**Given problem:** Recast the rows below as a Markdown table with two columns, Row and Line. Number each line in order and leave out the blank lines.

**Raw records:**
□ □ □
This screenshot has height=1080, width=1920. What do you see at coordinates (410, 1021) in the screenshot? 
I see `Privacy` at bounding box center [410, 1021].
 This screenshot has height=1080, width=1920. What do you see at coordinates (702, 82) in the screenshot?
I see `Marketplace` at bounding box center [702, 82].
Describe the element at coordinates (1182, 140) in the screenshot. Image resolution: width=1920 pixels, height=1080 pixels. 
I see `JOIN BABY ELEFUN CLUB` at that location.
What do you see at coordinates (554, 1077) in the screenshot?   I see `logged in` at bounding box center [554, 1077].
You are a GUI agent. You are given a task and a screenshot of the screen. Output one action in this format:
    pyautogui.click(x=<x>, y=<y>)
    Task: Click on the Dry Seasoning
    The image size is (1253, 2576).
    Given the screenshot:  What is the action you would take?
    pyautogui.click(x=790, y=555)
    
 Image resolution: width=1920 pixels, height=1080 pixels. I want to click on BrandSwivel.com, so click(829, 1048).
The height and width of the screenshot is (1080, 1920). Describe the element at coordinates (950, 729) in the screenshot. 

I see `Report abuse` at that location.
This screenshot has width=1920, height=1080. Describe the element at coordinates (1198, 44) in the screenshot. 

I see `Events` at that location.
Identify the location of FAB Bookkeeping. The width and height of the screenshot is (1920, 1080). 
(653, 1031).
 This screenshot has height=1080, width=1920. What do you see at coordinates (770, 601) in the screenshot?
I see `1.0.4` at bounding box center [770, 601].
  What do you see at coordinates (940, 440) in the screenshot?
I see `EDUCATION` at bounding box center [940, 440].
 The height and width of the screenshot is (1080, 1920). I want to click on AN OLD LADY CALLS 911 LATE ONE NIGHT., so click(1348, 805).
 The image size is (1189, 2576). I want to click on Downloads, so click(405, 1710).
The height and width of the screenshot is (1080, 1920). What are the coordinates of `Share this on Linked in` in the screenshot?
□ □ □
**Answer for this exercise:**
| Row | Line |
|---|---|
| 1 | This screenshot has height=1080, width=1920. What do you see at coordinates (410, 1021) in the screenshot?  |
| 2 | I see `Privacy` at bounding box center [410, 1021]. |
| 3 |  This screenshot has height=1080, width=1920. What do you see at coordinates (702, 82) in the screenshot? |
| 4 | I see `Marketplace` at bounding box center [702, 82]. |
| 5 | Describe the element at coordinates (1182, 140) in the screenshot. Image resolution: width=1920 pixels, height=1080 pixels.  |
| 6 | I see `JOIN BABY ELEFUN CLUB` at that location. |
| 7 | What do you see at coordinates (554, 1077) in the screenshot?   I see `logged in` at bounding box center [554, 1077]. |
| 8 | You are a GUI agent. You are given a task and a screenshot of the screen. Output one action in this format: |
| 9 |     pyautogui.click(x=<x>, y=<y>) |
| 10 |     Task: Click on the Dry Seasoning |
| 11 |     The image size is (1253, 2576). |
| 12 |     Given the screenshot:  What is the action you would take? |
| 13 |     pyautogui.click(x=790, y=555) |
| 14 |  Image resolution: width=1920 pixels, height=1080 pixels. I want to click on BrandSwivel.com, so click(829, 1048). |
| 15 | The height and width of the screenshot is (1080, 1920). Describe the element at coordinates (950, 729) in the screenshot.  |
| 16 | I see `Report abuse` at that location. |
| 17 | This screenshot has width=1920, height=1080. Describe the element at coordinates (1198, 44) in the screenshot.  |
| 18 | I see `Events` at that location. |
| 19 | Identify the location of FAB Bookkeeping. The width and height of the screenshot is (1920, 1080).  |
| 20 | (653, 1031). |
| 21 |  This screenshot has height=1080, width=1920. What do you see at coordinates (770, 601) in the screenshot? |
| 22 | I see `1.0.4` at bounding box center [770, 601]. |
| 23 |   What do you see at coordinates (940, 440) in the screenshot? |
| 24 | I see `EDUCATION` at bounding box center [940, 440]. |
| 25 |  The height and width of the screenshot is (1080, 1920). I want to click on AN OLD LADY CALLS 911 LATE ONE NIGHT., so click(1348, 805). |
| 26 |  The image size is (1189, 2576). I want to click on Downloads, so click(405, 1710). |
| 27 | The height and width of the screenshot is (1080, 1920). What are the coordinates of `Share this on Linked in` in the screenshot? |